Home > Bubblegum(227)

Bubblegum(227)
Author: Adam Levin

   And no, I didn’t think Stevie and Lisette were dead. Why should they be dead? Why should either be dead? The odds they were alive were greatly in their favor. But who knew if they—assuming Herb ever tracked them down—would find grown-up me attractive, or even likable, much less lovable? Who knew what I would think of grown-up them? I had hopes, of course—I’m not saying I didn’t—that’s why I’d hired Herb, but hopes were…just that. Hopes were just hopes. And as for the girl who talked to inans, it appeared I had next to no hope at all; it appeared that I barely even believed in her existence; if I’d really thought such a woman existed, I would have been more than just a little disappointed that the attractive woman who’d just touched my hand wasn’t her, wouldn’t I? A woman who talked to inans—regardless of how attractive I found her—is someone I would want, at the very least, to be friends with. Someone I’d think I’d want to be best friends with (if adults could still do that). And if I’d believed such a woman existed, and if I’d believed that I had just found her, then when I, in the very next moment, realized she wasn’t who I’d thought she was—i.e. that she wasn’t a woman who talked to inans, i.e. that she was only a woman who’d been talking through the mike of an earpiece—I’d have been disconsolate. Of that I’m certain. It had happened before (earpiece notwithstanding), numerous times throughout my teens and early twenties, back when I did believe such a person existed and I’d think I’d found her only then to discover, moments later, that I hadn’t.

       But here I was, just a little disappointed by this attractive woman; far less disappointed by this attractive woman than I was attracted to this attractive woman.

   I flipped her lighter shut, gave it back, and asked her name.
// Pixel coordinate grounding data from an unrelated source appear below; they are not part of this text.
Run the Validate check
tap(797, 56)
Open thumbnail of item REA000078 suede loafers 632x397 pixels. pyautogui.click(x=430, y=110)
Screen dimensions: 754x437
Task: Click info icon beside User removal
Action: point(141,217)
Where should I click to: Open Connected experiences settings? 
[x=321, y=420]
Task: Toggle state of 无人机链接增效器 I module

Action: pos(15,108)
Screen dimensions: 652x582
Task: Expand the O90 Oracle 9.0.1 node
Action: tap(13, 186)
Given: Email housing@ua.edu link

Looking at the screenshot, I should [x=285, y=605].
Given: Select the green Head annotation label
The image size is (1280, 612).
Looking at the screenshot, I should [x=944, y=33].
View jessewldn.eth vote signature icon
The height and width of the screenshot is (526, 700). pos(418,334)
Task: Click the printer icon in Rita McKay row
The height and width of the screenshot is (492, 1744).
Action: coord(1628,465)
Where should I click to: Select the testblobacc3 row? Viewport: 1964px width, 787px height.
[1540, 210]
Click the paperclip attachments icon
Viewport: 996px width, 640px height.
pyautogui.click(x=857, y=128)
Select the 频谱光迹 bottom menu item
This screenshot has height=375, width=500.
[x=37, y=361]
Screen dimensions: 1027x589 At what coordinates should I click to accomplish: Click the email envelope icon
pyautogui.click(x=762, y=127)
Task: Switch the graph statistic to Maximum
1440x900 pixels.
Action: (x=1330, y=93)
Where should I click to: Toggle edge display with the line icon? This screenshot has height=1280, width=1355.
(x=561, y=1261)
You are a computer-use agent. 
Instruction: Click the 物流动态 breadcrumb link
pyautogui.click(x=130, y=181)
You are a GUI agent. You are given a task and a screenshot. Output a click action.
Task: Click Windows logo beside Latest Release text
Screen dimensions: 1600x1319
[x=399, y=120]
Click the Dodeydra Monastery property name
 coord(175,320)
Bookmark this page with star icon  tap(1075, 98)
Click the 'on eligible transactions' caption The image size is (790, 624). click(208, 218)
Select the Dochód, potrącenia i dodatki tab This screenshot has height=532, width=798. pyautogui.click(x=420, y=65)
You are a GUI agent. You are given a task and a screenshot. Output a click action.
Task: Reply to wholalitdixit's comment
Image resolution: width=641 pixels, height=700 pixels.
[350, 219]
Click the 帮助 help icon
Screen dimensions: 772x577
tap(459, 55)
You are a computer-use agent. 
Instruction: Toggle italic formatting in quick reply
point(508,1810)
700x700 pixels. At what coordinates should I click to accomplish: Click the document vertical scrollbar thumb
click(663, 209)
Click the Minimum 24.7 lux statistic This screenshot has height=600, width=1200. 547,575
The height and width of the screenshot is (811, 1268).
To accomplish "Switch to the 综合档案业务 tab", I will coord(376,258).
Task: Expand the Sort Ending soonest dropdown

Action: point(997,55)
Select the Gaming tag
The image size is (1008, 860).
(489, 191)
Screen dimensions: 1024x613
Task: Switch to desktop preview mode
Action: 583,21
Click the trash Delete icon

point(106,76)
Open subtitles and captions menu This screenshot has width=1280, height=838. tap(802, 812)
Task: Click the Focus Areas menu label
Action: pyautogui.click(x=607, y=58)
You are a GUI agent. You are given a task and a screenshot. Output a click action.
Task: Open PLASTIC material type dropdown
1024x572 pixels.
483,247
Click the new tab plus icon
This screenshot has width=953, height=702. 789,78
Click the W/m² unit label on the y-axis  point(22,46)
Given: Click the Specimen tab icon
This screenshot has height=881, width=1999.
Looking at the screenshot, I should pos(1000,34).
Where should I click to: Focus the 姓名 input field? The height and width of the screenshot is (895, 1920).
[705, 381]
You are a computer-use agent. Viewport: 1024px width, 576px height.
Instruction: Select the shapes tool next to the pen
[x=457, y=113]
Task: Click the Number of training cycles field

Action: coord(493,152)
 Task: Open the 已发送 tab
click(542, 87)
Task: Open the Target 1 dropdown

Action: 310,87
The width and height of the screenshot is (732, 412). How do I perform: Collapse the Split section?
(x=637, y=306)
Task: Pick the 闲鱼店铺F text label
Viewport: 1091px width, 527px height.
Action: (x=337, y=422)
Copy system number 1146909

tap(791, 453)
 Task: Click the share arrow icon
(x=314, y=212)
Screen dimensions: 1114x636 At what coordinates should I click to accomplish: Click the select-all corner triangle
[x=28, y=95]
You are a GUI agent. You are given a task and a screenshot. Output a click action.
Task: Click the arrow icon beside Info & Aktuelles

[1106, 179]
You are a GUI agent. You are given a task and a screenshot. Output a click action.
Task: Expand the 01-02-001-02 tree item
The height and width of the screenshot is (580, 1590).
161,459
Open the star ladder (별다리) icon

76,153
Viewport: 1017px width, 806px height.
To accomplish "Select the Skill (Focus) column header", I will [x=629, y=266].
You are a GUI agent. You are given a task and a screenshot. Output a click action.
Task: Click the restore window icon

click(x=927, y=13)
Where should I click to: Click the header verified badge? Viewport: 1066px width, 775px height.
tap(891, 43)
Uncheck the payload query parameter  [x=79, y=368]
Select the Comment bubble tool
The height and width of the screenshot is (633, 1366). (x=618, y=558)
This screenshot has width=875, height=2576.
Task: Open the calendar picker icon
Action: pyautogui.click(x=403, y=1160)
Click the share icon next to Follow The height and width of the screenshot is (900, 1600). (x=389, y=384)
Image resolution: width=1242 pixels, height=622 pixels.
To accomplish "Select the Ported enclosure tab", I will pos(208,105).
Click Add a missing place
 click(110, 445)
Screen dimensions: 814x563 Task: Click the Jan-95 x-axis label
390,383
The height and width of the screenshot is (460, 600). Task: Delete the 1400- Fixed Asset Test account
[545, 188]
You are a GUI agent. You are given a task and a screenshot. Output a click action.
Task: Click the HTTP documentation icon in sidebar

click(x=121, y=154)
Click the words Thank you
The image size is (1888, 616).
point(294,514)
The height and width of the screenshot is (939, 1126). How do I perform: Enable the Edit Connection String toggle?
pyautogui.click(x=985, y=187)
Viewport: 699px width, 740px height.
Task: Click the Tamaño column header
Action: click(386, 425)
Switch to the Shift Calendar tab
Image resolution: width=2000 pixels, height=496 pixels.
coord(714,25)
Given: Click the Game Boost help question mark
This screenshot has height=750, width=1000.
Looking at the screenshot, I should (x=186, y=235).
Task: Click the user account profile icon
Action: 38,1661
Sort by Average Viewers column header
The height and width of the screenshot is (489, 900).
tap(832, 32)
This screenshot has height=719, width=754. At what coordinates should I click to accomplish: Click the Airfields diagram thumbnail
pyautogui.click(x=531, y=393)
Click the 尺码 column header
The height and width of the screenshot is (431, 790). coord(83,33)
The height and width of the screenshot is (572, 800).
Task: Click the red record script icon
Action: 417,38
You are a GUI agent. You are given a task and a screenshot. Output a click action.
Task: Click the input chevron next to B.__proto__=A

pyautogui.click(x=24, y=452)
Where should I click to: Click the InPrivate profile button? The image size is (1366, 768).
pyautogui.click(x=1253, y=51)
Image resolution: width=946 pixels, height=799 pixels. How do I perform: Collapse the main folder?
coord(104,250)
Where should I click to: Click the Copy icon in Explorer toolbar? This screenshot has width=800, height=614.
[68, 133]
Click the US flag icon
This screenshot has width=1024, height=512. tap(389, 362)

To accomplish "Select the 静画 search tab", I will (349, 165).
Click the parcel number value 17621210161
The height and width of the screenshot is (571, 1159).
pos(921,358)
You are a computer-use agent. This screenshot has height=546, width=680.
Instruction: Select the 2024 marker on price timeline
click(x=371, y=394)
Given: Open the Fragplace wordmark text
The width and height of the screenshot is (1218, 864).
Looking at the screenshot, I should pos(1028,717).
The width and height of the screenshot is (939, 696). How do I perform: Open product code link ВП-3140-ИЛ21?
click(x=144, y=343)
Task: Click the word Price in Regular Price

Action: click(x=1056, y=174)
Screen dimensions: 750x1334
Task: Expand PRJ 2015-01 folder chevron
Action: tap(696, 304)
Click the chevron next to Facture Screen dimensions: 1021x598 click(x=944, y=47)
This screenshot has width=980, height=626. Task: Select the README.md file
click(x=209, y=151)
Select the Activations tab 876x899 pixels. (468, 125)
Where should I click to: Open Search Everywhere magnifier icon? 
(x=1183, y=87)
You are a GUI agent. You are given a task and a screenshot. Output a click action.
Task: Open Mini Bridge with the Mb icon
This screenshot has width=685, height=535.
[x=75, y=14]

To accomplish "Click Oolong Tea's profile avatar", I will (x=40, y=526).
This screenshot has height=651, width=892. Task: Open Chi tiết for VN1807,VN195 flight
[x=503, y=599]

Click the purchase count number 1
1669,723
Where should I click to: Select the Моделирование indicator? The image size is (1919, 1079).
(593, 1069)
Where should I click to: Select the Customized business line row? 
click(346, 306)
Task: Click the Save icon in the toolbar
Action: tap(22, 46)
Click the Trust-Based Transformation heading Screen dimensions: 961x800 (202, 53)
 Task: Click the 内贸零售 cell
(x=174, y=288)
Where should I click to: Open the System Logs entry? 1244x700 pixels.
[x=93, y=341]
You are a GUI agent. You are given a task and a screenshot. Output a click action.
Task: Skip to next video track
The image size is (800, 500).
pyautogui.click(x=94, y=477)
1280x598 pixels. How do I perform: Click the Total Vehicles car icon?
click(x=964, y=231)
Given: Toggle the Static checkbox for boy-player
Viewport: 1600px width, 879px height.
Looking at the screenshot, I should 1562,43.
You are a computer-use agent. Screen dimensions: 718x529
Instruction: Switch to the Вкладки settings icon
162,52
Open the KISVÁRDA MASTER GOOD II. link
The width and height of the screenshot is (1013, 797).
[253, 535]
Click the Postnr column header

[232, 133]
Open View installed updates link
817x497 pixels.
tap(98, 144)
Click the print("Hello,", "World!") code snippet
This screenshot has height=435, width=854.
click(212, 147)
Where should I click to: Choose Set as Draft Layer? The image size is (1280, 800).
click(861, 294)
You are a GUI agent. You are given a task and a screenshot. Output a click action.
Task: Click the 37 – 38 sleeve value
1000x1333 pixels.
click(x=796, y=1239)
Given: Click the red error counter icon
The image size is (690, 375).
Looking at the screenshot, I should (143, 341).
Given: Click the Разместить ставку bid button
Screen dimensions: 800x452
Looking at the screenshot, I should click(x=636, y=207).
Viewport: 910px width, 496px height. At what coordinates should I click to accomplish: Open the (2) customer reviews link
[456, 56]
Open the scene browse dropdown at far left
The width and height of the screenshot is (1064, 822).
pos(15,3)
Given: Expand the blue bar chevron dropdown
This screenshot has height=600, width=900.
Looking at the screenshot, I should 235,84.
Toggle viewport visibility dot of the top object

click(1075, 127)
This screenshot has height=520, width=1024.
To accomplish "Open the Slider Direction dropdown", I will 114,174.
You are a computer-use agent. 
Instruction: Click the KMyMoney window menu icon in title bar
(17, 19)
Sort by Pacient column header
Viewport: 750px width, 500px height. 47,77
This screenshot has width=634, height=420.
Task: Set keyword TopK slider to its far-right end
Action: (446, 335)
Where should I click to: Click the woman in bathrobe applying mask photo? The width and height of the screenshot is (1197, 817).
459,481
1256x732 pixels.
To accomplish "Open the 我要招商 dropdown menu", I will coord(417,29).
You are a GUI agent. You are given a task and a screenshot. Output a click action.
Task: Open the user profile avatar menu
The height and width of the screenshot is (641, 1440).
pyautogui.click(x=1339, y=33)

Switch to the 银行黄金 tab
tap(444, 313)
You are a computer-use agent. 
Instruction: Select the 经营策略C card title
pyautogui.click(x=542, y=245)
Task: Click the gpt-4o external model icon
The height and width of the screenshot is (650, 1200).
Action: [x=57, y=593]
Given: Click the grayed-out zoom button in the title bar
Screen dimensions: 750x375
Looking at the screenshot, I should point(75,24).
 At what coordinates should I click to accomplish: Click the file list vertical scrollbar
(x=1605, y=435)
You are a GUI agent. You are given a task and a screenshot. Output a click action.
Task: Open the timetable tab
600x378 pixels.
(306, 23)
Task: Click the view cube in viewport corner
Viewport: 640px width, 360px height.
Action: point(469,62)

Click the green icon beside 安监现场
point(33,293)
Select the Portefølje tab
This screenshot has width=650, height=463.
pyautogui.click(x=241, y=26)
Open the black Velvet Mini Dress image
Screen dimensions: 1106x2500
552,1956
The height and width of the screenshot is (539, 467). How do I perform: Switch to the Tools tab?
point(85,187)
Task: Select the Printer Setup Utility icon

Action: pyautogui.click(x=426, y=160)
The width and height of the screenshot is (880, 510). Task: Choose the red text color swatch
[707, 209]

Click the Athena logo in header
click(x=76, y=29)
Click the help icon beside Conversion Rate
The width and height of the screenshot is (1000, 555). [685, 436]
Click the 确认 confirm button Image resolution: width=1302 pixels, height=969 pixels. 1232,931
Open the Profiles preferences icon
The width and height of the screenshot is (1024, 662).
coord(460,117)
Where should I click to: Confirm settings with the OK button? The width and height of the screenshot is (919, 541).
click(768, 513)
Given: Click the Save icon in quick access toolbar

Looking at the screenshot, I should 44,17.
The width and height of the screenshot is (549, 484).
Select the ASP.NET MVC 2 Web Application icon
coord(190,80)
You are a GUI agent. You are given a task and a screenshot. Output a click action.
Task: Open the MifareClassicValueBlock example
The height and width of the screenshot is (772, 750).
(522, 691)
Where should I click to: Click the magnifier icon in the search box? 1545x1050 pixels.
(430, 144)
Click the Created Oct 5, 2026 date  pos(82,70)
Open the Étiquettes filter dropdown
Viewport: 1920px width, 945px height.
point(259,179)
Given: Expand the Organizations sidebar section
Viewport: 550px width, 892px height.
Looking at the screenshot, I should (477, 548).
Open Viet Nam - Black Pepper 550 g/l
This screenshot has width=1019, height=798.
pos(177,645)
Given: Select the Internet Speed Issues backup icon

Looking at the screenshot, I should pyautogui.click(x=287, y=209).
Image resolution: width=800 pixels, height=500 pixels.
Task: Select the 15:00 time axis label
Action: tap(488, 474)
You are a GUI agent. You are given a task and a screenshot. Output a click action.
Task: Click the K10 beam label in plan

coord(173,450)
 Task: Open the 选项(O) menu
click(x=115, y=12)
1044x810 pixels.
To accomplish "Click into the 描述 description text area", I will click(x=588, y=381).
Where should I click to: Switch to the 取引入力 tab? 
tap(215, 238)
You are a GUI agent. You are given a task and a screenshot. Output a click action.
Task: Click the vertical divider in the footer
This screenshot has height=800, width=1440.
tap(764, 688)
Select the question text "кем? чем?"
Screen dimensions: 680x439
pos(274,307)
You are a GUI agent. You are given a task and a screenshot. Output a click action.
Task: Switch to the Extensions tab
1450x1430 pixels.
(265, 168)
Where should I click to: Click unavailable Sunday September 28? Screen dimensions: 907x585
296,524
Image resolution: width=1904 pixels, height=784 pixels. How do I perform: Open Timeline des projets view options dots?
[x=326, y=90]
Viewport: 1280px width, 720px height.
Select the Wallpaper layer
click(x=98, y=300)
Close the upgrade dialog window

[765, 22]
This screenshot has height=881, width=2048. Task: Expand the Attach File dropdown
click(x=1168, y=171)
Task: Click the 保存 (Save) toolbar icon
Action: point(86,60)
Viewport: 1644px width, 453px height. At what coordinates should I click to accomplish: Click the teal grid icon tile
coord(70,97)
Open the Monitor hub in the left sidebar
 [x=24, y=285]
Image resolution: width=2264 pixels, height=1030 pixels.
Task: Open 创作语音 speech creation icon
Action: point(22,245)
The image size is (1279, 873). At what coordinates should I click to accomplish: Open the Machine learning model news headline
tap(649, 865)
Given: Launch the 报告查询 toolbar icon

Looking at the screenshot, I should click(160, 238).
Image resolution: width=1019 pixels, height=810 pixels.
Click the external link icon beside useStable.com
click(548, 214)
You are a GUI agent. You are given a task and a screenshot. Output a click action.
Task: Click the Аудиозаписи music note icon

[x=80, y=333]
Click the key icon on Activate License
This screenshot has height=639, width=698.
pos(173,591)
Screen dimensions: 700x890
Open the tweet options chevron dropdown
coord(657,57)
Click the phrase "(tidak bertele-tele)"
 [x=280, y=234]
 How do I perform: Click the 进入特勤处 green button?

   She said her name was Denise, and I said I was Belt. She asked what Belt was short for, and I told her, “Nothing,” and she asked what kind of name it was, and, rather than telling her the story of my mother’s uncle Belt and Billie Holiday, all I said was, “No kind, really.”

   We dragged at our cigarettes in silence for a while, til Denise said, “There’s something sweet about you, isn’t there? You’re old-school shy. You’re not, like, ‘on the spectrum,’ or ‘suffering from social anxiety.’ You just have no idea how this is all supposed to go, and you’re afraid that if you say or do the wrong thing, you’ll make me uncomfortable. So I’m gonna help you out, if that’s alright with you.”

   Maybe it was needy of me—or maybe it was epiphenomenal to whatever quality of mine gave Denise the impression I was shy—but I was flattered to hear her attempt to narrate my inner life. Fon had done the same with far greater acumen—I wasn’t, there on the bench, feeling shy; I was, rather, wondering if I should follow through on what I understood (to my surprisingly mild surprise, and via no means I was able to pin down or name) to be an opportunity to have sex with Denise—but still, I liked it. I liked Denise for doing it. Her version of me was one I could work with.

       “Alright,” I said. “Help me.”

   “Start by telling me why you really came over here.”

   “It’s embarrassing,” I said. “There was something about you that…”

   “ ‘Something about me,’ you were saying,” she said.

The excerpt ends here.